Spring was a season of renewal and rebirth. We saw Counter Logic Gaming, a team who had struggled for so long, prove that their recent strong streak wasn’t a fluke by claiming their second North American championship in a row. Yellowstar left behind the task of fostering a new Fnatic squad and headed to North America to try his luck with the stacked roster of TSM.
Elements, a team that had turned from super team into the joke of Europe, managed to avoid relegations and turn in surprising performances—sure, they didn’t pull off a Disney movie-worthy run to number one, but it was a rebirth and a victory nonetheless, and we should celebrate those stories. G2 Esports went from Challenger circuit favourites to champions, and Origen managed to put up a very solid fight against them despite changing to a six man roster. While spring was host to many beautiful stories of regrowth and rejuvenation, it's now time for a new season, and with it, new stories.
The Origen mystery
They could have been champions, once, and now it looks as though they might be lost in the woods. Origen picked up a new bot lane after losing their backbone of Zven and Mithy. Hybrid and FORG1VEN were hyped picks. Both of them are veterans with promise, and while losing Zven and Mithy was a massive blow, this seemed like a suitable replacement.
Well, one half of the lane has already bowed out due to motivational issues. Konstantinos "FORG1VEN" Tzortziou-Napoleon has been known a mechanically gifted player who struggled with the personal side of playing. He jumped from team to team, always being the bright spot on a roster with high mechanical talent. Eventually, playoffs would come, and so too would his time on the team draw to an end. He’d find a new team, amid a storm of rumours that he just couldn’t or wouldn’t get along with his teammates.
Origen was meant to be his soft place to land. FORG1VEN had left team after team, and Origen were struggling, but it was a sheer numbers game—if you leave enough teams, eventually you run out of options, especially if you hold yourself to a high standard and refuse to play beneath it. Origen was his last hope.
It’s easy to imagine his frustration when Origen went onto lose 90% of their scrims in the early season. When he writes about playing Overwatch more than League, I sympathize with him. Burnout is a difficult thing to deal with, especially when military service is looming like a scythe over his career, and FORG1VEN hasn’t exactly built up a solid support network of people who can help him through these rough times. He left, claiming that there was “no drama”, and that a young hungry ADC would be happy to take his place.
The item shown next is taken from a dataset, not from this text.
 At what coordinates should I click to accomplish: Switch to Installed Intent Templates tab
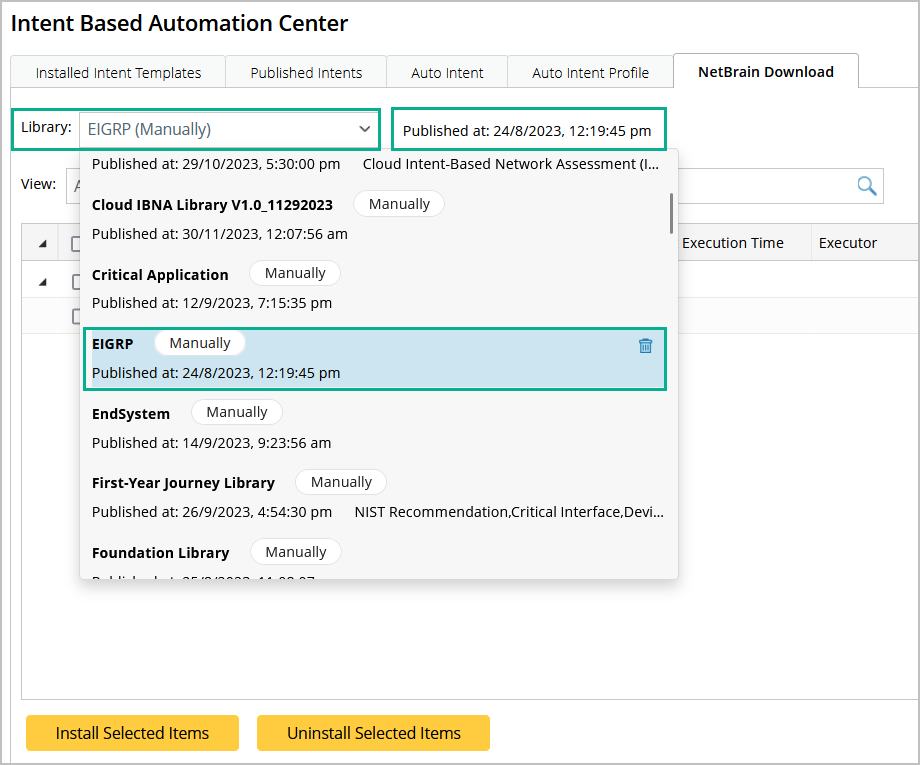[x=118, y=72]
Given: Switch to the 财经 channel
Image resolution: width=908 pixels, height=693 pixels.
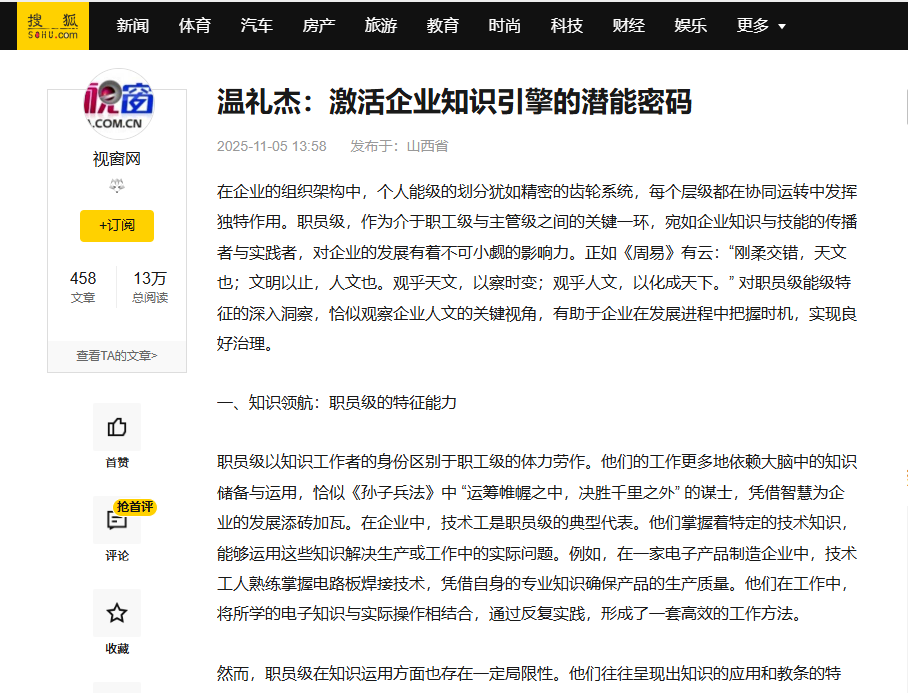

Is he right? Maybe. For now, legendary mid laner and owner of Origen is taking his place in the bot lane. Xpeke as an AD carry is a complete unknown, and it's impossible to tell what could happen. Origen must be sweating, and from more than the heat. There’s a reminder waiting across the ocean of what happens when you have to fill your roster in a hurry...
The prodigal son
For a very brief time, Dardoch looked like he was in the proverbial doghouse of Team Liquid, his future uncertain. A grim fate, to be sure, but Dardoch only had to deal with it for a short while. Moon struggled against TSM (more on them later), and in game two Liquid made the decision to sub Dardoch back in. As Liquid head into week two, they’ll be retaining the roster that held so much potential in spring.
This isn’t necessarily a victory, because there’s no sign that the internal issues are resolved. Instead, Dardoch is a bandaid solution, and that’s not a good thing for him or for the rest of the roster. Coaches need to be able to demand respect, and that’s difficult to do when a player has said straight out that he will not give that respect... and you need him more than he needs you. Dardoch holds all of the cards, and Liquid might just fall to internal issues before they face their toughest opponents in the NA LCS.
Cloud9 shows promise
Let’s end on a high note. Cloud9 without Hai is a dicey proposition, and at one point the team without their world class shot caller was facing relegation. They’ve restructured the team, including bringing back world class memester Meteos and adjusting their top lane to include former world champion Impact. The most impressive pickup actually happened off the Rift, with legendary coach Reapered stepping in.
Cloud9 looked respectable their first couple of games, even though there were some audio issues against Echo Fox. “Respectable” seems like an odd standard to set for a team that is getting a lot of hype as potential champions, but consider that without Hai, the boys in blue ran around like chickens with their heads chopped off. The fact that they kept their strong aggression and direction against the Immortals, even if they faltered, is huge.
Spring was a time of rebirth, but summer seems to be about testing rosters. How will these teams react when their feet are held to the fire by roster changes, new formats, more games, technical issues, and internal disputes? There’s only one way to find out, and that’s to watch the rest of the split unfold. One things for sure: the games and the drama are both turning out to be spectacular so far. Hopefully things stay this entertaining.